The largest bank in the United States, JPMorgan Chase, has issued a warning about altcoin trading performance, claiming that alternative cryptocurrencies are soaring beyond their true value.
According to the investment bank’s recent study, individual investors have acquired equities at greater rates throughout the summer, causing markets to spike price movements.
According to the bank, retail investors pushed billions of dollars into the US stock market, which peaked at almost $16 billion in July and dropped to approximately $13 billion in August. JPMorgan likened this performance to how individual investors poured money into US stocks last year, with a $10 billion investment made in June 2020.
According to JPMorgan, in August of last month, the stock market’s purchasing frenzy spilled over into altcoins as investors poured into non-fungible tokens. In addition, the popularity of DeFi and NFTs has boosted Ethereum and other cryptocurrencies that support smart contracts, including Cardano, Binance Coin, and Solana.
Cardano broke through the $3 price barrier for the first time on Thursday, September 2. In preparation for the smart contract launch on September 12, the ADA price is rising again. ADA’s value has grown by more than 1,600% since the beginning of the year.
On the other hand, Solana has recently moved into CoinMarketCap’s top 10 cryptocurrencies, increasing its year-to-date gains to over 7000 percent. The high-yielding “Ethereum killer” takes advantage of the expanding DeFi sector and the NFT craze to reach new highs.

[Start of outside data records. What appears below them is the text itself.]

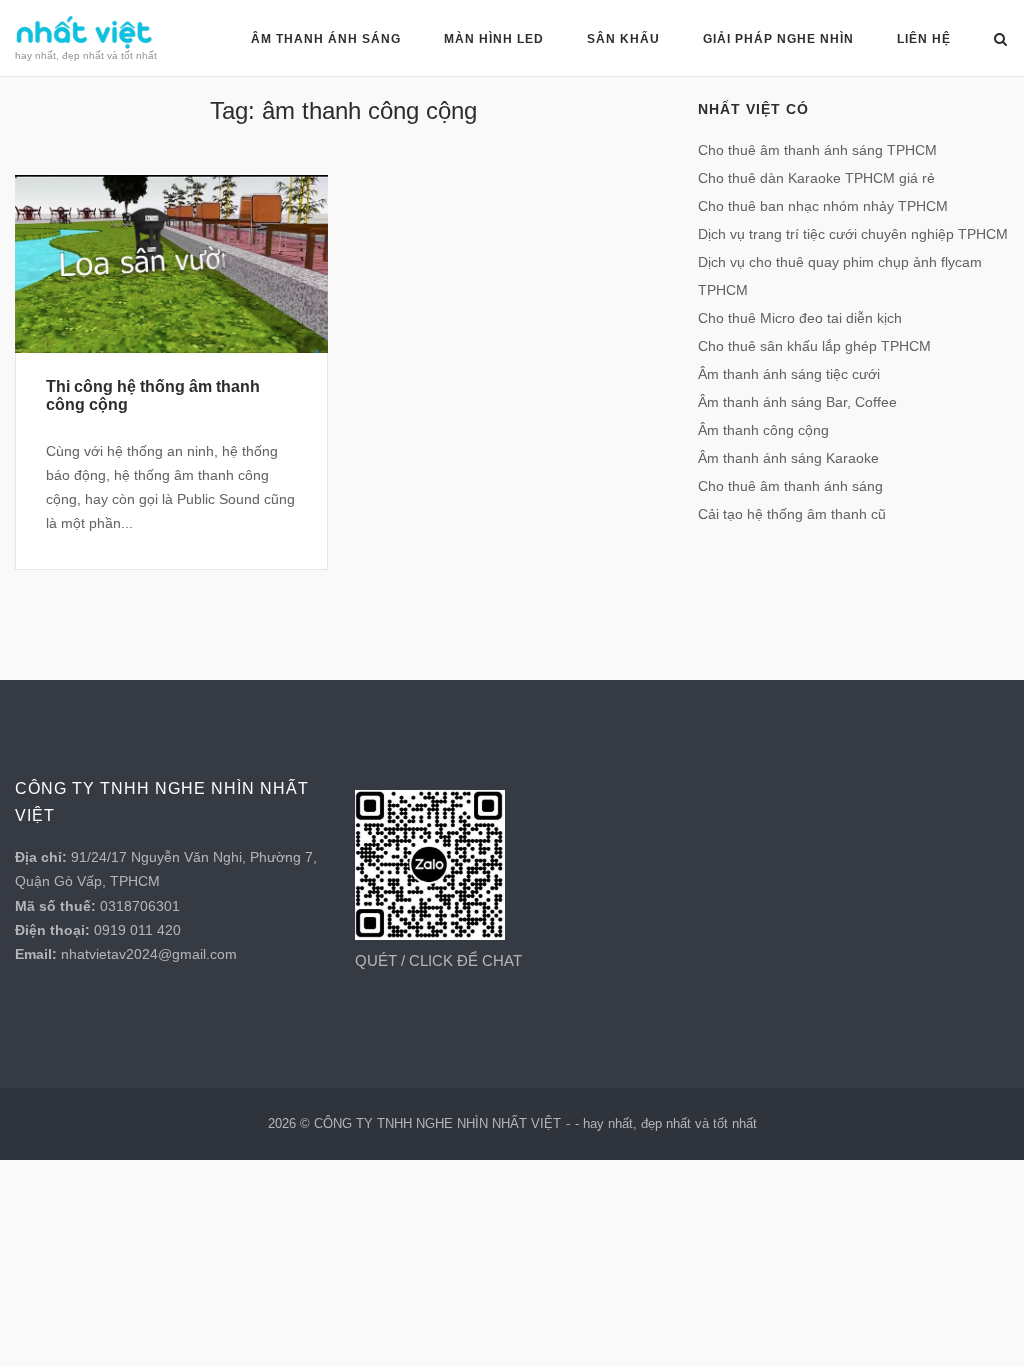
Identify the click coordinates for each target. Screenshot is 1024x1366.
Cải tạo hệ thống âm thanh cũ (792, 514)
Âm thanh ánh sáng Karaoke (788, 458)
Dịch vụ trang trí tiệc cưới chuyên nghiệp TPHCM (853, 234)
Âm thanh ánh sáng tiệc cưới (789, 374)
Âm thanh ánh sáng (326, 39)
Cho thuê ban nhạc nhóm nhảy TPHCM (823, 206)
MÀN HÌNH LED (494, 39)
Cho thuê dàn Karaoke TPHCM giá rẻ (816, 178)
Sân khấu (623, 39)
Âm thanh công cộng (763, 430)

According to JPMorgan, cryptocurrency markets are “looking frothy again” – that is, they appear to be bubbling again.
According to JPMorgan, alternative cryptocurrencies now account for over 33 percent of total market capitalization, up 22 percent in early August.
Rather than technical indications, the bank believes that another retail investment frenzy is driving the present uptrend:
“The share of altcoins looks fairly high by historical standards, and we think it is more likely to be a reflection of foam and individual investor “mania” rather than a structural uptrend,” JPMorgan noted.
According to JP Morgan global market strategist Nikolaos Panigirtzoglou, the primary signal to watch for defining bear market periods is Bitcoin domination. Because of their rising risk-on appetite, enthusiastic market participants prefer to invest more aggressively in cryptocurrencies, which might indicate that a significant correction is on the horizon.